[begin Listed records]

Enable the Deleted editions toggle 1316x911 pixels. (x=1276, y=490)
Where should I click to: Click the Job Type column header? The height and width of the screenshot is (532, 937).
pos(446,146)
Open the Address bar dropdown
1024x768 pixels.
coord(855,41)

[end Listed records]

**What is expected:**
Turn the records above into a numbered list, dropping any blank lines.

**Exercise response:**
1. Enable the Deleted editions toggle 1316x911 pixels. (x=1276, y=490)
2. Where should I click to: Click the Job Type column header? The height and width of the screenshot is (532, 937).
3. pos(446,146)
4. Open the Address bar dropdown
5. 1024x768 pixels.
6. coord(855,41)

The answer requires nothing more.